The Yankees' win was voided soon thereafter by American League president Lee MacPhail who argued that the rule was being interpreted too legalistically. Watching the whole game made me remember that Royals starter Bud Black pitched very well - Black is now the Colorado Rockies manager.

 
I also remembered important details when watching the famous Game 6 of the 1986 World Series. The smooth delivery and intelligence of Vince Scully was a joy to experience again.  The game is of course known as the Bill Buckner Game, but in any dramatic close game there are a raft of earlier plays that are just as important.    

 
It was an elimination game for the Mets who fell behind early to the Red Sox 2-0. Southpaw starter Bob Ojeda had come up with Boston and he was highly motivated to beat his old team. He kept the Mets in the game. 

 

Boston's Roger Clemens was in a good form and no hit the Mets for four innings but he used a lot of pitches.  In 1986, pitch counts were not yet in vogue. Though Clemens gave up the lead in the 5th, he stayed in through the 7th, throwing about 135 pitches and getting out of jams in both the 6th and 7th innings.

 
Another lesson learned from Game 6 was how vital a role Mookie Wilson played.  Not known for his arm, he still threw out Jim Rice at home plate to keep the Red Sox lead at one run in the 8th inning.  

 
We all remember Bill Buckner's error on Mookie Wilson's grounder that gave the Mets the win, but let's not forget the previous 9 pitches that Mookie battled against reliever Bob Stanley.  
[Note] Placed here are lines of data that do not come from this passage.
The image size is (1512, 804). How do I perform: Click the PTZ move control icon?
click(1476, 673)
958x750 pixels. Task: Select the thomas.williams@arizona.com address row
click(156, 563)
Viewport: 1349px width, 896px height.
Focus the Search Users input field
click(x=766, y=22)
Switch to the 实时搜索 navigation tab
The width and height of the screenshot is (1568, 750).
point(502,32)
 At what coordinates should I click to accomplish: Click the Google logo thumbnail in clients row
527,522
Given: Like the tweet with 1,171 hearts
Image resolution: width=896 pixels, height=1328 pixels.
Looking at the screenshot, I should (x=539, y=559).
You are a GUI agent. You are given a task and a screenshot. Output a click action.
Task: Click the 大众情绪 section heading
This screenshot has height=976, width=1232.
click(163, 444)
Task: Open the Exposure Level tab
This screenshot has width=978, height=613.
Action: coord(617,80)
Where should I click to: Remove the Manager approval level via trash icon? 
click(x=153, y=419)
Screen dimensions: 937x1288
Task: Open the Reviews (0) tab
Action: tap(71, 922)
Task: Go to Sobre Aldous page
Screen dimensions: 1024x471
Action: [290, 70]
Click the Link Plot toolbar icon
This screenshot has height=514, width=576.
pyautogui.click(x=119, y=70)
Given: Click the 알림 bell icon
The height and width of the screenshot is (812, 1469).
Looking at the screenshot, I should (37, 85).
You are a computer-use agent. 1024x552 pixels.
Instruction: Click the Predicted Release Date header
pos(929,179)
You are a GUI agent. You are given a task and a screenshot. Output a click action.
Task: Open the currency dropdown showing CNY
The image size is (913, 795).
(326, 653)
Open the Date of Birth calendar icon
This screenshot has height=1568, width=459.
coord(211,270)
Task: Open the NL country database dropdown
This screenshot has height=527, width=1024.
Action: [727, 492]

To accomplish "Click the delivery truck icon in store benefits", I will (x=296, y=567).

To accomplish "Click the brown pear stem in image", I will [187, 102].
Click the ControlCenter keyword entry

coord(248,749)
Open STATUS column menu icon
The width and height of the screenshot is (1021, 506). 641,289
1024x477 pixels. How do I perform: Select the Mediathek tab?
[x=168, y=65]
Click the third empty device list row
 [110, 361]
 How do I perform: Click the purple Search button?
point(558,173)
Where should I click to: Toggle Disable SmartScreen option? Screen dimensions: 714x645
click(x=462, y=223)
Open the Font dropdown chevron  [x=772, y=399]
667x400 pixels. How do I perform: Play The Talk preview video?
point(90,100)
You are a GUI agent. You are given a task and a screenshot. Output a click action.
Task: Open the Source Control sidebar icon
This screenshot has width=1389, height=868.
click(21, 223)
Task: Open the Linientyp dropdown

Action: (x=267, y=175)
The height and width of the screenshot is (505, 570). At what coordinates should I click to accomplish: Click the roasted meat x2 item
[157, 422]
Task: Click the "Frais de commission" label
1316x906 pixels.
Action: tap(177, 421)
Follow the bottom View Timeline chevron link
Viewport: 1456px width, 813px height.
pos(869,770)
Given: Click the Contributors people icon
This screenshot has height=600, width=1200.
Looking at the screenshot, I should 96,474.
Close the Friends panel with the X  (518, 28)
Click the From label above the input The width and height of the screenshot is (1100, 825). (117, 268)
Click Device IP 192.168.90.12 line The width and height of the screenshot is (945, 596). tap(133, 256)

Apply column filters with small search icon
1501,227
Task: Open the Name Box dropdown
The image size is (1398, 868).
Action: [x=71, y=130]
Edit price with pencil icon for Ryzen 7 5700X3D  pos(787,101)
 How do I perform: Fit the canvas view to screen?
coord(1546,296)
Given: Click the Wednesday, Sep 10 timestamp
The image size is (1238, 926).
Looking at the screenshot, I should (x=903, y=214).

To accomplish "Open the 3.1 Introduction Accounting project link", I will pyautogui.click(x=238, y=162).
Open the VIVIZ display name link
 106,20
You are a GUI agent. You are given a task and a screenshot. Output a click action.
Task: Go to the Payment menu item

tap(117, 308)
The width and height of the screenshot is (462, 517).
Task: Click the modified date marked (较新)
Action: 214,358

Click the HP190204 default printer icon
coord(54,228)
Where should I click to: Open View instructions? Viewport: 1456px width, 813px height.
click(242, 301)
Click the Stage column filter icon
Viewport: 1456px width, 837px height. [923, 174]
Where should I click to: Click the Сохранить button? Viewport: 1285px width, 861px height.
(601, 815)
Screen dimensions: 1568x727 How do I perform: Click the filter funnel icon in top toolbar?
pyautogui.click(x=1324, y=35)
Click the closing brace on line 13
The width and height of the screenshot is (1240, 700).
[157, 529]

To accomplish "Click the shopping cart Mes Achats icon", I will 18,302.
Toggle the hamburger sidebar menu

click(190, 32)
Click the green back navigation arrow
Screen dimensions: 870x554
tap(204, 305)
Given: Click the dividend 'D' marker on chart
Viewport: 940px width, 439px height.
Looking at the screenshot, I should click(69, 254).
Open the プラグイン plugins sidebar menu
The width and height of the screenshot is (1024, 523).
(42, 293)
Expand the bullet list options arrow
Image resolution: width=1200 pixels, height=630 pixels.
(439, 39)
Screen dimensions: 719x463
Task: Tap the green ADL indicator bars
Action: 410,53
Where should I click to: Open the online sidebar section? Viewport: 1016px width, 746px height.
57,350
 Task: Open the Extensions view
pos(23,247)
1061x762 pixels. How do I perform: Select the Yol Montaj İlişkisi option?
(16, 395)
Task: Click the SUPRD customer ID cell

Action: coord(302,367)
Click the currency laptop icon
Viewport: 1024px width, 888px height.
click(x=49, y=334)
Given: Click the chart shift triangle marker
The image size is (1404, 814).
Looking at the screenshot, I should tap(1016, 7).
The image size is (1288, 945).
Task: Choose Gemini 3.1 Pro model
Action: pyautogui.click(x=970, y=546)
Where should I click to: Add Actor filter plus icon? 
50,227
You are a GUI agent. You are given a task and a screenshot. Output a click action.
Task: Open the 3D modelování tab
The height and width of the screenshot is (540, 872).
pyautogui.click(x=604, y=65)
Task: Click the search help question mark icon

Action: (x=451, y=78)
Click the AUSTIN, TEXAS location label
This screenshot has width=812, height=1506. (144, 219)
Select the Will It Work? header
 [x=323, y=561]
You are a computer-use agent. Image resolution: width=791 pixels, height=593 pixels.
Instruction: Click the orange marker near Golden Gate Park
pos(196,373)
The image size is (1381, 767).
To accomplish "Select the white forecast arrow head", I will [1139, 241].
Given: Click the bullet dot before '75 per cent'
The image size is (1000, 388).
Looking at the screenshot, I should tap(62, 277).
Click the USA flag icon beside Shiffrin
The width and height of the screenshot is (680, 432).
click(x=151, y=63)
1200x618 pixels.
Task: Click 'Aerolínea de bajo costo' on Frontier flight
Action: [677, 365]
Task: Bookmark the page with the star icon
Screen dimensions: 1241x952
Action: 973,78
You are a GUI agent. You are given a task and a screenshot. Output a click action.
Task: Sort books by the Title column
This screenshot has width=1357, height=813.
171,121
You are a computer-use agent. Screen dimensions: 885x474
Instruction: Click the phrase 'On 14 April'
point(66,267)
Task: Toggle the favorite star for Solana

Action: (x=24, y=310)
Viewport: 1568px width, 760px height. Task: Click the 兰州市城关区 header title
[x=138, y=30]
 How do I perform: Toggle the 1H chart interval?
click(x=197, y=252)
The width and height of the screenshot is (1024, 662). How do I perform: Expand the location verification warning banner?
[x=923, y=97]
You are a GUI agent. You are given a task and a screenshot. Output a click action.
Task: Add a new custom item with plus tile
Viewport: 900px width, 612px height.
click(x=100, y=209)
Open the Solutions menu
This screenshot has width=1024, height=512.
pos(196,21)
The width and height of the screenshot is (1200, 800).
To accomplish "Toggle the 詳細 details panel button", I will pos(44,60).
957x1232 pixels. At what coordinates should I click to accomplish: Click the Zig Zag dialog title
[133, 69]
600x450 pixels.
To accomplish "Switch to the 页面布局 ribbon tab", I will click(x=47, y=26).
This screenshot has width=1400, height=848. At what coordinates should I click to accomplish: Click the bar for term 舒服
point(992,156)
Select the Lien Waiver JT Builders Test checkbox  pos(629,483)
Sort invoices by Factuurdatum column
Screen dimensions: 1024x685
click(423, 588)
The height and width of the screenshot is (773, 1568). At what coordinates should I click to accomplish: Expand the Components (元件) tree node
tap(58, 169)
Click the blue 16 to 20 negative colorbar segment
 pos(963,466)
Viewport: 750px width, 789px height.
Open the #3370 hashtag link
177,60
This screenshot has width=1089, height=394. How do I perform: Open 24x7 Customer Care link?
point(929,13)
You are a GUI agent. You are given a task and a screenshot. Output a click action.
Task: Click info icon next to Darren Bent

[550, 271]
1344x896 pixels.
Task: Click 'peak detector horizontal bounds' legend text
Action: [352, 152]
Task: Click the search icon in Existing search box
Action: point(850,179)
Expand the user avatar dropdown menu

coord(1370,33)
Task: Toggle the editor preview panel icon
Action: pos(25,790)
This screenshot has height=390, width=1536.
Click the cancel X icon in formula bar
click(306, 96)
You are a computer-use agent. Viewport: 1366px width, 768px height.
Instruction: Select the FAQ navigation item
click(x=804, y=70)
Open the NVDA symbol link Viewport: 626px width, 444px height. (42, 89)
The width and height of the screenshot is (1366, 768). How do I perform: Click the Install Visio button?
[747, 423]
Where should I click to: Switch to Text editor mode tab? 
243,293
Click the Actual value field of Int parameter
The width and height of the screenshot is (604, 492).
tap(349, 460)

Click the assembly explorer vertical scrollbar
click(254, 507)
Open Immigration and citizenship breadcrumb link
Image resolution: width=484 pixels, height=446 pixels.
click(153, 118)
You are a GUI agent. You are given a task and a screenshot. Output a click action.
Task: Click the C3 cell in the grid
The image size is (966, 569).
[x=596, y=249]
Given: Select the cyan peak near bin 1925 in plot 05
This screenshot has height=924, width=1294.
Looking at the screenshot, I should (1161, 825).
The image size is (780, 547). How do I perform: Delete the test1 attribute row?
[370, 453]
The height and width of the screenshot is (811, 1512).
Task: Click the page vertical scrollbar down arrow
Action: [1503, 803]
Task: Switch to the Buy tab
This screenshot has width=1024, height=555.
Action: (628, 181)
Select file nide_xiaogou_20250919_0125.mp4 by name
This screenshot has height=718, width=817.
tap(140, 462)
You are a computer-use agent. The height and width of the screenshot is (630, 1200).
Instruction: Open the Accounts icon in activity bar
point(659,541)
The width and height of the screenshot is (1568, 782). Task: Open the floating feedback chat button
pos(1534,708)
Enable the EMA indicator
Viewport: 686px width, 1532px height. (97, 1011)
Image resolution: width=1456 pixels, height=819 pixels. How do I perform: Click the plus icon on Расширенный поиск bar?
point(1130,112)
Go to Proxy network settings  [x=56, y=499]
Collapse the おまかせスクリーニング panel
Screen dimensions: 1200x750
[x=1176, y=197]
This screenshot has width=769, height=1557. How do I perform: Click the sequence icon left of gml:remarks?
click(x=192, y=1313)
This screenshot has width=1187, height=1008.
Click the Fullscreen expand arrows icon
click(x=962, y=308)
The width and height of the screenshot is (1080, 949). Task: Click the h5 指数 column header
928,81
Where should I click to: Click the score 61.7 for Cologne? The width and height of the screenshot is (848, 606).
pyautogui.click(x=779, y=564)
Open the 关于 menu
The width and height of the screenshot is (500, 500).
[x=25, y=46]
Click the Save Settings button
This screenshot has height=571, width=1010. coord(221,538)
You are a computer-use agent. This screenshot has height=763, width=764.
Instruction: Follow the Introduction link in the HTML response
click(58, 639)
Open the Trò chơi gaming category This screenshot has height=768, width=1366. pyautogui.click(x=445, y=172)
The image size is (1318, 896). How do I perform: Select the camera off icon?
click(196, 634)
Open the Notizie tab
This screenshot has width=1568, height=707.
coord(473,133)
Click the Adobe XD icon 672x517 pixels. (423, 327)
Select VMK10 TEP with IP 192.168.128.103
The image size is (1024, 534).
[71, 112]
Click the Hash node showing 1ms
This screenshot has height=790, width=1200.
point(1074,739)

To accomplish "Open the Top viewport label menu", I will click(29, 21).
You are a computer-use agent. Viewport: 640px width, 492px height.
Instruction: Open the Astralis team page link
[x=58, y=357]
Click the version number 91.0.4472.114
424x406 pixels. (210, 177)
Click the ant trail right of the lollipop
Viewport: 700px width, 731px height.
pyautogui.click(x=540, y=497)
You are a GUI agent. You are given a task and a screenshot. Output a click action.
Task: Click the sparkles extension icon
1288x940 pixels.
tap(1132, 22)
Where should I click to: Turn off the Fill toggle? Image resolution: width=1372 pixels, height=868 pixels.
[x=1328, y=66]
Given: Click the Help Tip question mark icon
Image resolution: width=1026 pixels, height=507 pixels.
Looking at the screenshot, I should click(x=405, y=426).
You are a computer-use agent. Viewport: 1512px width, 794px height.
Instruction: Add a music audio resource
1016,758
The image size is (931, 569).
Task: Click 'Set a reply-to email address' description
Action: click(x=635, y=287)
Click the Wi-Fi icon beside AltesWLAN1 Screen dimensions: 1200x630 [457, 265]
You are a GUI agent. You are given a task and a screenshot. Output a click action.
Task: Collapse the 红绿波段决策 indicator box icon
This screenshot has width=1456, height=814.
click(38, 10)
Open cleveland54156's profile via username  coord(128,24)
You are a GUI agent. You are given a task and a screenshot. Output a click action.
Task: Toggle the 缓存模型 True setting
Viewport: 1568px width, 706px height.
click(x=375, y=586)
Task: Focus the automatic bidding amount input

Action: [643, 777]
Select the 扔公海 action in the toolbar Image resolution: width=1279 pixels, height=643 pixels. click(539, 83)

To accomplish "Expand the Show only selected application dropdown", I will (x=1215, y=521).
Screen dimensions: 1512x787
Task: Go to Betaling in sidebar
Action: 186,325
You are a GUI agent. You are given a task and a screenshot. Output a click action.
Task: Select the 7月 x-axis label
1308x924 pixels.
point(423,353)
The mastery of Vin Scully was evident throughout the broadcast, not least at the very end when the camera showed a shell-shocked Red Sox team leaving the field. Scully said, "If a picture is worth a thousand words, this one is worth a million."  

 

Before I forget, TCM throughout June will be featuring "Jazz in Film" every Monday and Thursday night. Late on Th June 4 (actually early Fri June 5) "High Society" with Louis Armstrong in a prominent role will be shown.

 

And I'm really looking forward to Monday night June 8 at 8p Sammy Davis Jr. stars in the rarely seen "A Man Called Adam" (1966).  Davis Jr was one of the greatest entertainers in American history and I'm eager to see how he plays a jazz trumpeter (with music provided by Nat Adderley, Cannonball's brother).  

 

That's all for now.  Always remember, now more than ever, "Take it easy but take it!"